Updated by okurz about 7 years ago
- Due date changed from 2017-10-11 to 2017-10-25
Updated by okurz about 7 years ago
- Assignee deleted (
mgriessmeier)
mgriessmeier in vacation, unassigning for now.
Updated by zluo about 7 years ago
shutdown reached target but it stops for further tests:
fixed however issue in shutdown.pm for textmode:
# s390x on SLE15 does not have a X11/VNC server
if (is_sle && sle_version_at_least('15') && check_var('ARCH', 's390x')) {
power_action('poweroff', textmode => 1);
}
power_action('poweroff');
Updated by riafarov about 7 years ago
- Related to action #18936: [tools][sles][functional] Enable 3 stress acceptance on s390x added
Updated by riafarov about 7 years ago
- Related to action #13216: [sles][functional][s390x] Run extratest on s390x added
Updated by zluo about 7 years ago
the problem is that after shutdown the worker still keeps X11 session alive. We need to find a way to terminate it.
Will discuss next week with @okurz and others.
Updated by zluo about 7 years ago
blocked at moment because of no idea to handle with running x11 session and s390-kvm is not available now...
Updated by okurz about 7 years ago
- Status changed from New to In Progress
the ticket is not "new" anymore -> "in progress". Please discuss with mgriessmeier how to make sure we do not conflict each other with instances.
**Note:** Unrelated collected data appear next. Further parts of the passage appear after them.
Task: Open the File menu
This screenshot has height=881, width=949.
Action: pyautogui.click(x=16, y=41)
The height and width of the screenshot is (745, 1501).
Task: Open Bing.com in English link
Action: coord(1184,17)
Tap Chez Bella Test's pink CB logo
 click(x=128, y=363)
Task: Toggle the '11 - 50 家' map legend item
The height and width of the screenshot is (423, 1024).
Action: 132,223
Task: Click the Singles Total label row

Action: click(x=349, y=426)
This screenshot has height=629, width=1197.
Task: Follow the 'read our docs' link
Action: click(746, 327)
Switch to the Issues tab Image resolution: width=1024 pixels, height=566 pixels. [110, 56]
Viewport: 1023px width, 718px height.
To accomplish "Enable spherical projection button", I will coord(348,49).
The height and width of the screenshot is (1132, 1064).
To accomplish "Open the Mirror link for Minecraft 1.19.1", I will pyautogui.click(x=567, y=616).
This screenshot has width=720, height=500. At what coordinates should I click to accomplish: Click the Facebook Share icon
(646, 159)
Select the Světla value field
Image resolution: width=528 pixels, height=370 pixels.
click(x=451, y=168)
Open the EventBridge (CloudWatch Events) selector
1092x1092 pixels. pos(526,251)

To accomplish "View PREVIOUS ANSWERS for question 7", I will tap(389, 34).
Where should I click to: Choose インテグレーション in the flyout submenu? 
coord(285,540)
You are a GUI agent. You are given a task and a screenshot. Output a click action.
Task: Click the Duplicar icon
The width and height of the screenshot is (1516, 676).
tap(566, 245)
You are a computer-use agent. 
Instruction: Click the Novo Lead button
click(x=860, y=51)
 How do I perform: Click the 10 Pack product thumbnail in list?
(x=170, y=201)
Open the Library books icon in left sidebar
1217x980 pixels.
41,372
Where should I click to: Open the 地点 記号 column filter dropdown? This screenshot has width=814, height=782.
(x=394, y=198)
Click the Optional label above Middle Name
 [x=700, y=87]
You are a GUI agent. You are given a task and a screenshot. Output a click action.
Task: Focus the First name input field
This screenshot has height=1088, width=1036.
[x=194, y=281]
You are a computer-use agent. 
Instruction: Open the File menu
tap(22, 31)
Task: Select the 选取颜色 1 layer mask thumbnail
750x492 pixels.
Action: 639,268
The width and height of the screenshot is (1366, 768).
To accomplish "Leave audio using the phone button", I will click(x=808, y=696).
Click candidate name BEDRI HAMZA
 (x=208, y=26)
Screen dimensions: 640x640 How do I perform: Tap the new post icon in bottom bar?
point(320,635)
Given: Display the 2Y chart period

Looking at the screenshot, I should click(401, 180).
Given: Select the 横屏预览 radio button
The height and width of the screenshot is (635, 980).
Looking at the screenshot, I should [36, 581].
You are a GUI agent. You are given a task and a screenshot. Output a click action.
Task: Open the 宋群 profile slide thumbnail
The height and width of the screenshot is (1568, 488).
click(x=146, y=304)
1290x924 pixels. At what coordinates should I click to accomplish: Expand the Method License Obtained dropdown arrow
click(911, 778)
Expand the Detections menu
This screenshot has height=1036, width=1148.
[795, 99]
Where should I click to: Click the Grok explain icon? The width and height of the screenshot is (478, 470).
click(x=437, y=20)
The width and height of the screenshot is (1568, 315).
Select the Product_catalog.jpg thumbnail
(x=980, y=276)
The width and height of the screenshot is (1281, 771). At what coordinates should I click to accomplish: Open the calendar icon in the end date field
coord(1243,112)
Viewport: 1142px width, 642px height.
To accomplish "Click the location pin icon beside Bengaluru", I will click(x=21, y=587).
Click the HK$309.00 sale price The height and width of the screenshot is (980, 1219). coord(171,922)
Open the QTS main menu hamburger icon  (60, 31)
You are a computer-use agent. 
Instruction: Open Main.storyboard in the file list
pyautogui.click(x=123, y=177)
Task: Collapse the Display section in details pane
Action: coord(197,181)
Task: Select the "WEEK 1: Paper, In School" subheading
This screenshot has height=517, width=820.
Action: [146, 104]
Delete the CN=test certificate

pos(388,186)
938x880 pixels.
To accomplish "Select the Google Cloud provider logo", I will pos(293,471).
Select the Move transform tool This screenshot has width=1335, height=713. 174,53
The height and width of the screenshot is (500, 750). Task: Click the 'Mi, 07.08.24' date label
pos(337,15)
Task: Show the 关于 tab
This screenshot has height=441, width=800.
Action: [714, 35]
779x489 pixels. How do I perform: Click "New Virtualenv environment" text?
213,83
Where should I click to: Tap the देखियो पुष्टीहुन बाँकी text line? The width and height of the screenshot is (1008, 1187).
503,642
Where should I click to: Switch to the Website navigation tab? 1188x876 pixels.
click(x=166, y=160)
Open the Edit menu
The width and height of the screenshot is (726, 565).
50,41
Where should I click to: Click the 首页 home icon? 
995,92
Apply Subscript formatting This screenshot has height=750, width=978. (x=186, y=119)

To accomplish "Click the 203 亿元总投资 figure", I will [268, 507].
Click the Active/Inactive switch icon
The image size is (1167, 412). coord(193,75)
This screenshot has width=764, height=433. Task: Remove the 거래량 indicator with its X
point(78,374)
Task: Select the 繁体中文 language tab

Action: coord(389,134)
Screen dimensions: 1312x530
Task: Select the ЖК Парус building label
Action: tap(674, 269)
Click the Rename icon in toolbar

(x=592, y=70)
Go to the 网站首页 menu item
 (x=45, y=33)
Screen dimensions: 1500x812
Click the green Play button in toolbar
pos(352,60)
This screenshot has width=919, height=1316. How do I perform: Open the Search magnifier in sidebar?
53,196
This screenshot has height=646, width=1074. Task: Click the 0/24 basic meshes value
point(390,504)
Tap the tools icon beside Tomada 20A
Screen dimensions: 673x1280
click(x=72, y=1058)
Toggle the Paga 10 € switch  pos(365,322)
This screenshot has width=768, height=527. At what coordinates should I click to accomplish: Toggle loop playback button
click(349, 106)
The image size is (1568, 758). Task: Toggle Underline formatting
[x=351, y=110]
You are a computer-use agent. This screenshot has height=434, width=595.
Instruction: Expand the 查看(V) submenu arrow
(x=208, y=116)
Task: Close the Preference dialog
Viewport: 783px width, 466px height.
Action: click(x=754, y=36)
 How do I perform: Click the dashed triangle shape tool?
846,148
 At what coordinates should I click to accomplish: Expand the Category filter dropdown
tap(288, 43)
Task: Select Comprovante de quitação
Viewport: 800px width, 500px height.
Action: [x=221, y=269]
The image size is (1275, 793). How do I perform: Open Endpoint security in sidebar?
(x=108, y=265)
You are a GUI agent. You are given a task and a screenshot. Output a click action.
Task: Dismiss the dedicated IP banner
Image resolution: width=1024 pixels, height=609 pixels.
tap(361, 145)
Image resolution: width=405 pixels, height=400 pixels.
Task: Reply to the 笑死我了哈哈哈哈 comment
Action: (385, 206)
Updated by zluo about 7 years ago
atm I cannot work on this ticket because s390x-kvm is not ready.
I got an idea to workaround this issue with running x11 session:
create a needle and select_console and return
Updated by mgriessmeier about 7 years ago
- Subject changed from [sles][functional][s390x] test fails in shutdown: VNC stall detected, needs to be investigated to [sles][functional][s390x][s390x-kvm] test fails in shutdown: VNC stall detected, needs to be investigated
- Status changed from In Progress to Rejected
- Assignee changed from zluo to mgriessmeier
We don't know if we ever saw this on production - linked job urls are a different problem
Updated by riafarov about 7 years ago
- Status changed from Rejected to New
How failed in production on x-kvm. See https://openqa.suse.de/tests/1223349#
Updated by okurz about 7 years ago
- Priority changed from Normal to Urgent
Fails in many more jobs in build 305.1
Updated by mgriessmeier about 7 years ago
- Status changed from New to In Progress
Updated by mgriessmeier about 7 years ago
- Subject changed from [sles][functional][s390x][s390x-kvm] test fails in shutdown: VNC stall detected, needs to be investigated to [sles][functional][s390x] test fails in shutdown: VNC stall detected, needs to be investigated
- Status changed from In Progress to New
Updated by mgriessmeier about 7 years ago
- Status changed from New to In Progress
Updated by mgriessmeier about 7 years ago
Was investigating this with riafarov.
We came to the conclusion that it's a weird backend behaviour in assert_shutdown
in backend/testapi.pm
and therefore created a ticket for the tools team as a blocker for this: https://progress.opensuse.org/issues/26886
07:51:42.7571 4947 <<< testapi::type_string(string='poweroff
', max_interval=250, wait_screen_changes=0, wait_still_screen=0)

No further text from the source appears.